Konkurs to zły pomysł

Jarczewski zauważa, że najgorszą z możliwych ścieżek, wiodących do wykreowania hejnału miasta, jest… otwarty konkurs muzyczny, bo na takie ogłoszenie wpływa zazwyczaj wiele prac. Otrzymujemy więc, jego zdaniem, rzecz o przypadkowych walorach ideowych, tak naprawdę najistotniejszych elementach tej melodii, której brakuje symboliki związanej z Gliwicami.

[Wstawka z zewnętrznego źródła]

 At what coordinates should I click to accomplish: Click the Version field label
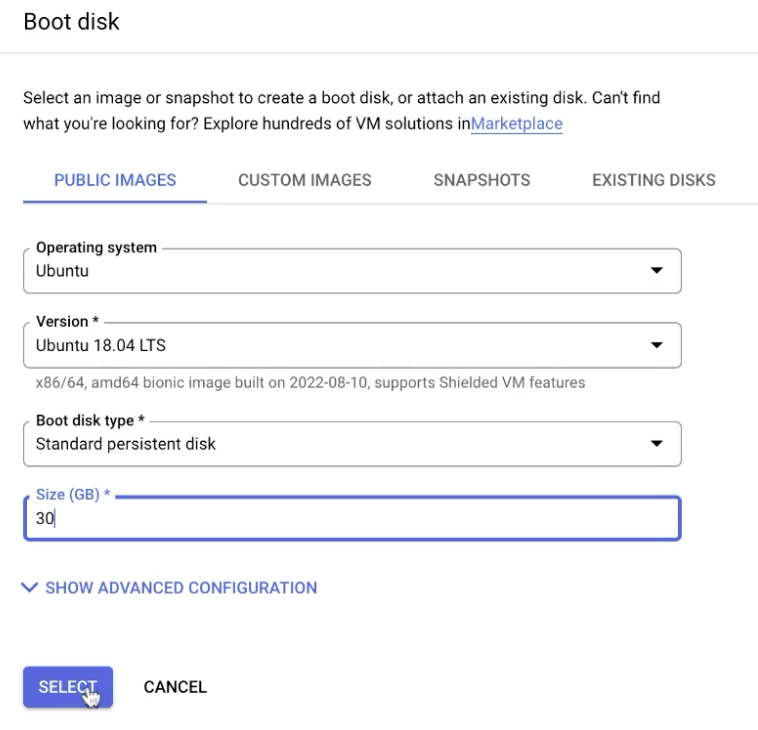pos(67,321)

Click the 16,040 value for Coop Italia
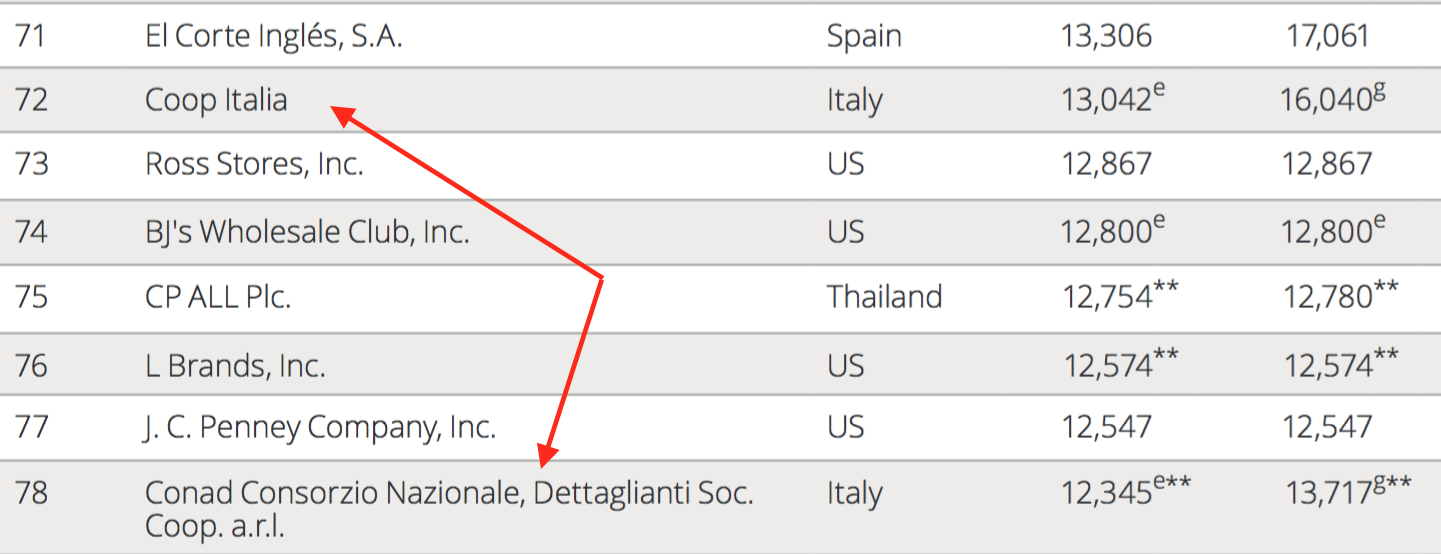[1324, 100]
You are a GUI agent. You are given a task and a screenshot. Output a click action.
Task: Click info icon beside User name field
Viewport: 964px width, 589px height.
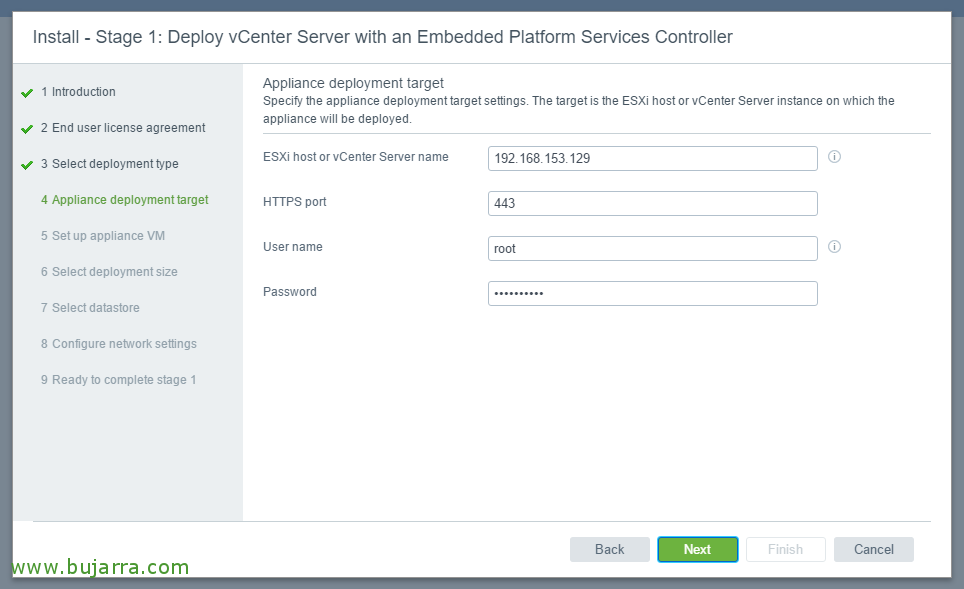coord(834,247)
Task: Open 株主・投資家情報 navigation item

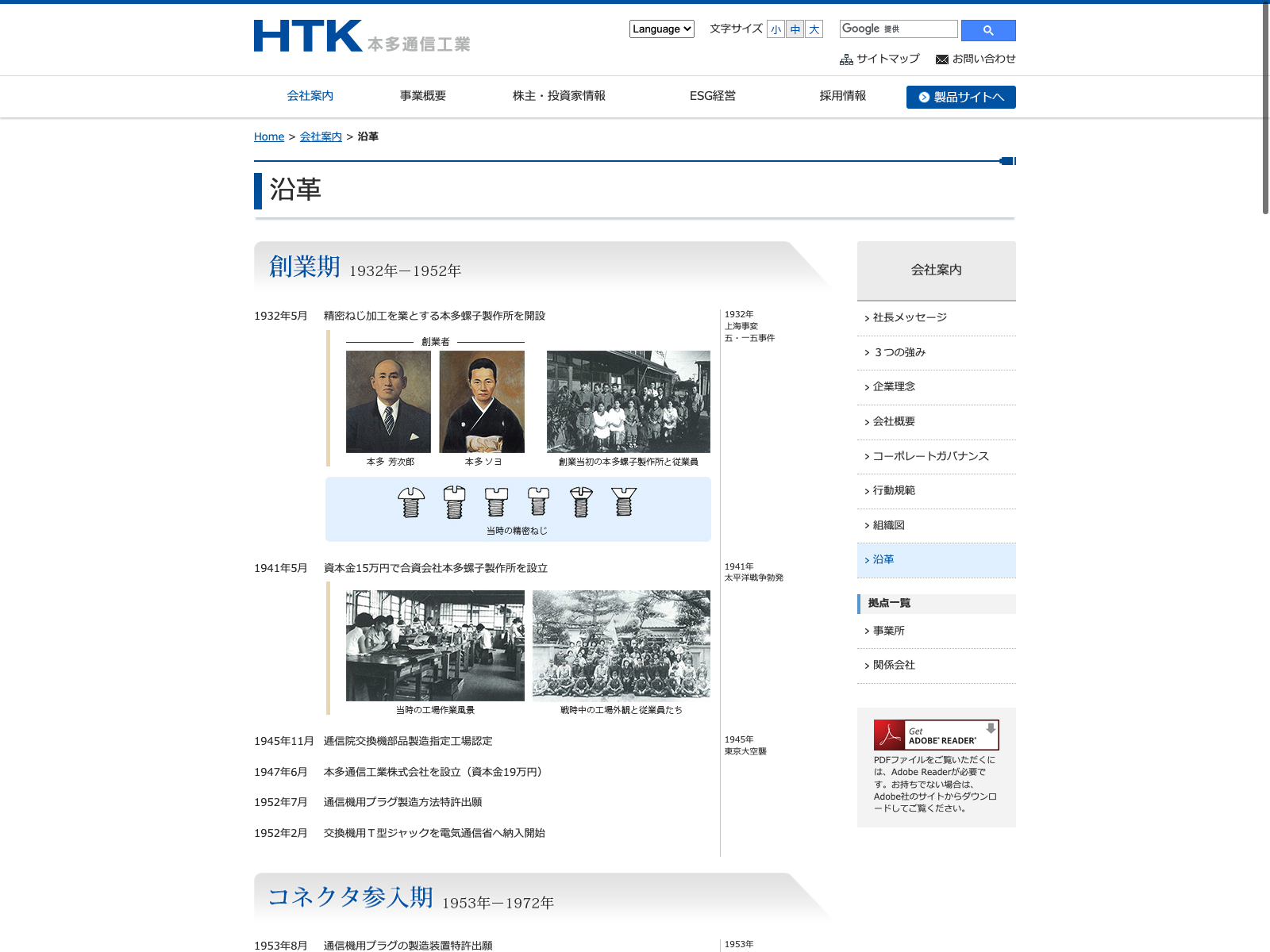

Jarczewski przywołuje tutaj hejnał warszawski. „Utwór jest grany na trąbce z wieży Zamku Królewskiego codziennie o 11.15, bo o tej godzinie zatrzymał się zegar na zamku, zbombardowanym 17 września 1939”, pisze były klucznik radiostacji. „Kompozytor połączył motywy „Warszawianki” i „Marszu Mokotowa”, wyrażając w ten symboliczny sposób patriotyczne treści, związane z ważnymi dla stolicy utworami. Przesłanie utworu jest zawsze wyjaśniane turystom przez przewodników. Hejnał stał się więc nośnikiem idei, zawartych w piosenkach z różnych powstań.” 

Są ważniejsze sprawy niż hejnał

Temat gliwickiego hejnału, choć dla wielu ważny, znajduje się na odległym miejscu urzędniczej listy priorytetów. Miasto na ten moment nie ma planów podejmowania tej kwestii. 

– Kompetencje w dziedzinie symboli miasta ma rada, a temat hejnału nie figuruje w planach pracy stosownej komisji rady – mówi Łukasz Oryszczak, rzecznik prasowy prezydenta Gliwic. – Jak wszyscy dobrze wiemy, samorząd naszego miasta zmaga się obecnie z epidemią. Priorytetem jest więc w tej chwili zapewnienie ciągłości podstawowych usług dla mieszkańców i zaplanowanie przyszłorocznych działań.